* _EXERCISE INSTRUCTIONS_
Take the lines below beginning at the line that has "The width and height of the screenshot is (675, 286)." and stopping after the line that has "Task: Upvote the post in the left vote column", and print them exactly as they are, with no other lines.

══════

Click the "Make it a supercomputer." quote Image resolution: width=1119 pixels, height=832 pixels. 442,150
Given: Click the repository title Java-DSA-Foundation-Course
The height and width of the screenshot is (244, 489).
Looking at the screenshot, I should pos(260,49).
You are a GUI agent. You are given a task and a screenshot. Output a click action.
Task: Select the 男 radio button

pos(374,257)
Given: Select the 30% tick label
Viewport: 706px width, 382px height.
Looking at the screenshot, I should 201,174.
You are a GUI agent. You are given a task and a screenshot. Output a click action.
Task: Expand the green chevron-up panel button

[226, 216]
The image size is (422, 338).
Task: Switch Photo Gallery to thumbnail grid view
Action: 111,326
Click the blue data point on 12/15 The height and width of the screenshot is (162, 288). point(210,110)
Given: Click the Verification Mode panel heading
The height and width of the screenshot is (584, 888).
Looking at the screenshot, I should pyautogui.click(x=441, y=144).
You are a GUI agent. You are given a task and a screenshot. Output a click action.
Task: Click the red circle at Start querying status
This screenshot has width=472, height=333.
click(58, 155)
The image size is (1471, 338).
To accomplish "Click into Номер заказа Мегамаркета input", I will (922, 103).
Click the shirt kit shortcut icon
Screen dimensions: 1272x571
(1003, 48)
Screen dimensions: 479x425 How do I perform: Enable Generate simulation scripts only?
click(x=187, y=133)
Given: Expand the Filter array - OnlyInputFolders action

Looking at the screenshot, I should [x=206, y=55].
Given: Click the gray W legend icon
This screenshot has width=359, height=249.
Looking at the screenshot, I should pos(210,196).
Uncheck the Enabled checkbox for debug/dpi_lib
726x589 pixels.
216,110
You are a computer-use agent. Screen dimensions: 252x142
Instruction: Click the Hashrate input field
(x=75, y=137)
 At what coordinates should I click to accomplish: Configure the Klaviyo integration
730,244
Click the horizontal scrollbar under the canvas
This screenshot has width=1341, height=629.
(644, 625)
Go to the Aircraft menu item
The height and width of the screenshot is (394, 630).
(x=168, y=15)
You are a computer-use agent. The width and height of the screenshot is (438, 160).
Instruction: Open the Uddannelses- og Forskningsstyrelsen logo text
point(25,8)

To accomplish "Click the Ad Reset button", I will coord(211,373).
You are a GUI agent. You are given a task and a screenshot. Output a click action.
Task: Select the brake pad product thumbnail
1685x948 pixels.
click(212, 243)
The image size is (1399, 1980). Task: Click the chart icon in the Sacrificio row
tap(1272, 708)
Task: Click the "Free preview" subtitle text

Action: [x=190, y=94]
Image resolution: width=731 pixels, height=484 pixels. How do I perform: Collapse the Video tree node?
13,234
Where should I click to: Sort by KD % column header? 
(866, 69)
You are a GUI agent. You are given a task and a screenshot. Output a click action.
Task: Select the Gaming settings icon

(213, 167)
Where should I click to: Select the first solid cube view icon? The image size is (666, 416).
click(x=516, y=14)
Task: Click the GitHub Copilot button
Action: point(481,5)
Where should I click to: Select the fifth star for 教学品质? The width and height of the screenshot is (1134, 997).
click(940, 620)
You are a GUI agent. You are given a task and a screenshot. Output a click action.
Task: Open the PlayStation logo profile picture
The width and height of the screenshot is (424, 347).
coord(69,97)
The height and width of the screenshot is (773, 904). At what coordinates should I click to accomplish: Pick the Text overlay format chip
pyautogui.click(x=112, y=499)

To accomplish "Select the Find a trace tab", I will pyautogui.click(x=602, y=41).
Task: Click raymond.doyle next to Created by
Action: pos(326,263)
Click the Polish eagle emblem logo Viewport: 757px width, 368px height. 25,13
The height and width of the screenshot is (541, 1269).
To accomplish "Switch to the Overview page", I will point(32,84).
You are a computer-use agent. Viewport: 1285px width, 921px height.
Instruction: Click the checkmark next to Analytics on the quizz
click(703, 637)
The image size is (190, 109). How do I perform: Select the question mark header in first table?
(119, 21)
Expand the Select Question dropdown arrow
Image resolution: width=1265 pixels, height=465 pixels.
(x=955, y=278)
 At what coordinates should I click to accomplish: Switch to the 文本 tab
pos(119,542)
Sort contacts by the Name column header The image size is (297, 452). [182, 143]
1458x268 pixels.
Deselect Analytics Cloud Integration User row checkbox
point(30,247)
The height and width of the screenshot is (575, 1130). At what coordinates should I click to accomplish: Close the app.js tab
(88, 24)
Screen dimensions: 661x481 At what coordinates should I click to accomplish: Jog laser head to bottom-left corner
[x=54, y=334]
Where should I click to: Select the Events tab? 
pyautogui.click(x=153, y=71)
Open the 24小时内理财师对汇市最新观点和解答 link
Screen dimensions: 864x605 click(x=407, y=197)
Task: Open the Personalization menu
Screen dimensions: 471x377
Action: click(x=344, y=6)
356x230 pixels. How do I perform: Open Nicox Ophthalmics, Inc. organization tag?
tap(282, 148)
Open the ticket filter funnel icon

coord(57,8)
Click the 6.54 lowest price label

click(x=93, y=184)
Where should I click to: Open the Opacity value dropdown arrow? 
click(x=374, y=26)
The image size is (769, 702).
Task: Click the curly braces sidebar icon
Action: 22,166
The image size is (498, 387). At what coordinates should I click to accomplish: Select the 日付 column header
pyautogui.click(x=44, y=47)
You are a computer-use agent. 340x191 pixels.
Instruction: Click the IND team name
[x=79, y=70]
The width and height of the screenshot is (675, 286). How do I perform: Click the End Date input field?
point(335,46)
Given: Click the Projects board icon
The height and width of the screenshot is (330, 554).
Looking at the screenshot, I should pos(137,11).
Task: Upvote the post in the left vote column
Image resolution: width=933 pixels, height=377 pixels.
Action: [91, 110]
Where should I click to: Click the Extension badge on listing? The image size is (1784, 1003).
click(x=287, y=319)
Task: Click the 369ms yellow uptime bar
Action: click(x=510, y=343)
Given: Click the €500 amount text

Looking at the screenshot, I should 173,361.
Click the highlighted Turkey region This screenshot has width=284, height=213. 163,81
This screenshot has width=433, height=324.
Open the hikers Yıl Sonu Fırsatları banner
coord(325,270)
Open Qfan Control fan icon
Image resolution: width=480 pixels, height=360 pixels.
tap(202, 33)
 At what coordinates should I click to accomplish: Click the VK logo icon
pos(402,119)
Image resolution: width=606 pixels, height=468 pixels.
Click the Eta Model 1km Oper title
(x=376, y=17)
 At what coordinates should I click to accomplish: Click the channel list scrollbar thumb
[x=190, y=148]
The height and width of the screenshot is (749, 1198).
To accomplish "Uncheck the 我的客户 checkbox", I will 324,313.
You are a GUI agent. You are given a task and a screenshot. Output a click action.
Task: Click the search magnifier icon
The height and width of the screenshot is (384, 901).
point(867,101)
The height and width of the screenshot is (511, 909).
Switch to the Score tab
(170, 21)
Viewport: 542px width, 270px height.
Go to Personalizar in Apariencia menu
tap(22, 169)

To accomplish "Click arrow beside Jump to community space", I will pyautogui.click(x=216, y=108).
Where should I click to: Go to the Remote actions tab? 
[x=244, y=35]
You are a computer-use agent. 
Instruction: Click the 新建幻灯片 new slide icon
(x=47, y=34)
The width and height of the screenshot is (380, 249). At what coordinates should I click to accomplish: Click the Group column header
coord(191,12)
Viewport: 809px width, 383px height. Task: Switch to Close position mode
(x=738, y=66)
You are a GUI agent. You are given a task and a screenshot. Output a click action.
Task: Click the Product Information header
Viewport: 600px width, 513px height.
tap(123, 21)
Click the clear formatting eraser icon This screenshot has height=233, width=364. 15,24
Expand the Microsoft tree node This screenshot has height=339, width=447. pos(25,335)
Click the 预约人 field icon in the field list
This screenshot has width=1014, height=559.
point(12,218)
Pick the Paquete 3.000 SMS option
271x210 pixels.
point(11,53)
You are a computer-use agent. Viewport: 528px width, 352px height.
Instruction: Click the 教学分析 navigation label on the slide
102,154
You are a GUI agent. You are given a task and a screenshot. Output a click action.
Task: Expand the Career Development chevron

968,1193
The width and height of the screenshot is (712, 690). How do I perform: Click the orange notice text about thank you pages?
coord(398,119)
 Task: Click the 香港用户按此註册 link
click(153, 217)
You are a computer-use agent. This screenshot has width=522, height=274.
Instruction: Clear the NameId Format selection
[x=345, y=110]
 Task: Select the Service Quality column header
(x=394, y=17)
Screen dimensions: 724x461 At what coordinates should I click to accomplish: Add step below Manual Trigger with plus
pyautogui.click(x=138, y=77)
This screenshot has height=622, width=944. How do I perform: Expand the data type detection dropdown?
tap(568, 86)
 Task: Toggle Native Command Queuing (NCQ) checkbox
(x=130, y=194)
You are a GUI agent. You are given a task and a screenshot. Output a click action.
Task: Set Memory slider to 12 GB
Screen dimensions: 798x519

══════

* _ANSWER BOX_
The width and height of the screenshot is (675, 286). How do I perform: Click the End Date input field?
point(335,46)
Given: Click the Projects board icon
The height and width of the screenshot is (330, 554).
Looking at the screenshot, I should pos(137,11).
Task: Upvote the post in the left vote column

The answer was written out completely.